2. Run the test suite
pytest test_lesson.py -v
25 tests across 5 classes: TestAcquisition, TestColorConversion, TestPreprocessing, TestBatchProcessing, and TestStatisticsAndInverse. All pass in under 30 seconds.
test_lesson.py::TestAcquisition::test_load_returns_dict PASSED
test_lesson.py::TestAcquisition::test_correct_dimensions PASSED
test_lesson.py::TestColorConversion::test_bgr_to_rgb_channels_swapped PASSED
test_lesson.py::TestPreprocessing::test_output_shape_default PASSED
...
25 passed in 18.43s
3. Docker (optional)
docker build -t day155-cv .
docker run --rm day155-cv python lesson_code.py
docker run --rm day155-cv pytest test_lesson.py -v
Real-World Connection
At Google Photos, every uploaded image passes through a preprocessing pipeline before entering the embedding model that powers visual search.
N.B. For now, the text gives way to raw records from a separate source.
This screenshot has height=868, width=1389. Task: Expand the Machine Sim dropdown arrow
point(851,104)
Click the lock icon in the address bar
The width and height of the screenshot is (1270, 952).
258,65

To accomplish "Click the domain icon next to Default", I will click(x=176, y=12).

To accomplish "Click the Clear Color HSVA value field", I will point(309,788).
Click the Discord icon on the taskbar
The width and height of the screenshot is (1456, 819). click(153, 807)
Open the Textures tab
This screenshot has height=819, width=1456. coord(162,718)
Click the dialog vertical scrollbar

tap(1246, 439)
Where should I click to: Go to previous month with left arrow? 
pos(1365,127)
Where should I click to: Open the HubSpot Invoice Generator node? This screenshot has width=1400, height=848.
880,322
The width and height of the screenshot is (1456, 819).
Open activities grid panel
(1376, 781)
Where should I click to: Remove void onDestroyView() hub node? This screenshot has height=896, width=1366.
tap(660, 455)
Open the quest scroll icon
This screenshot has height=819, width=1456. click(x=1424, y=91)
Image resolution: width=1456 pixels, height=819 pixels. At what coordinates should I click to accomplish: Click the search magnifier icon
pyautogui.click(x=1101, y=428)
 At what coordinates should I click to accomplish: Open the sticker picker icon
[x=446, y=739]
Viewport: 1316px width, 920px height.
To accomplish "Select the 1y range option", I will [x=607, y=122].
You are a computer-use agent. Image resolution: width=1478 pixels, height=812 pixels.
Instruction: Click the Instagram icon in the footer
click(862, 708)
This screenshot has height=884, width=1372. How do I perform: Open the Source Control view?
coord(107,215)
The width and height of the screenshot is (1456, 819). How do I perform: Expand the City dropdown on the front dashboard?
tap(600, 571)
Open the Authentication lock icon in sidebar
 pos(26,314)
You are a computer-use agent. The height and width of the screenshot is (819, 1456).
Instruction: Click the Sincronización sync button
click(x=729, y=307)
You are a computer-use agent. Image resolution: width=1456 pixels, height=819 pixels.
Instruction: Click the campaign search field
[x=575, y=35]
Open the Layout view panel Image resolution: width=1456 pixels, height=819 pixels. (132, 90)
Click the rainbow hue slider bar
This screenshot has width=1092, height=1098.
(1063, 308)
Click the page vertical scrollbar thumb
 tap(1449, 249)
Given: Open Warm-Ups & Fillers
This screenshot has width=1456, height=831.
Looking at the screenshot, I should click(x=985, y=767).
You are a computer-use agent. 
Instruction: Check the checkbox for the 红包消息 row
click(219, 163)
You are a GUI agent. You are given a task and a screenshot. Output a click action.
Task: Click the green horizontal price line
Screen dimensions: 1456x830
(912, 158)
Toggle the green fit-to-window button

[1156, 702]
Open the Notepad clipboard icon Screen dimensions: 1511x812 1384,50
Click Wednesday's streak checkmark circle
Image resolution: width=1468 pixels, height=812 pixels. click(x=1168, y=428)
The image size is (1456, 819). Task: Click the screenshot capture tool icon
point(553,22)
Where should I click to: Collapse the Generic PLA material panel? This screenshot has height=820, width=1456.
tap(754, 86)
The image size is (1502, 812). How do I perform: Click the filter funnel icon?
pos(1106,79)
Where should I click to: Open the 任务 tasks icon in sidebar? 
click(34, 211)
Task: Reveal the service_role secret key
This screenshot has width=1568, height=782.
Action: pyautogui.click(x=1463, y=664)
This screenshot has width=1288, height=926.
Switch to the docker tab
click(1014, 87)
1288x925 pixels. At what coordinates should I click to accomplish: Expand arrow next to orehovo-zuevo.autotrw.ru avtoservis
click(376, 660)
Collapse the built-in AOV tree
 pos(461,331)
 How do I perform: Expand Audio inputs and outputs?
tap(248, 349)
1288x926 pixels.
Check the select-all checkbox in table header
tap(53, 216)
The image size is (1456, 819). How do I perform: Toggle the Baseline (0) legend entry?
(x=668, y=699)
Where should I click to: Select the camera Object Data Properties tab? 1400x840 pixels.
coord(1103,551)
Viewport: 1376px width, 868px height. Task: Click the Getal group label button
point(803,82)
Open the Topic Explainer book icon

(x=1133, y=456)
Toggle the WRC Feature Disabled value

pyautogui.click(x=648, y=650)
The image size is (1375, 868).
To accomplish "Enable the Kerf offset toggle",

The pipeline handles EXIF-aware rotation correction, HEIC-to-JPEG conversion, and adaptive resizing based on detected content type — portrait photos resize differently than landscape panoramas. At Waymo, the preprocessing pipeline for camera inputs must be deterministic and latency-bounded to guarantee frame synchrony across the sensor array. What you built today is a simplified version of those same foundations. The tensor you produce in step 3 is exactly what gets passed into a convolutional neural network.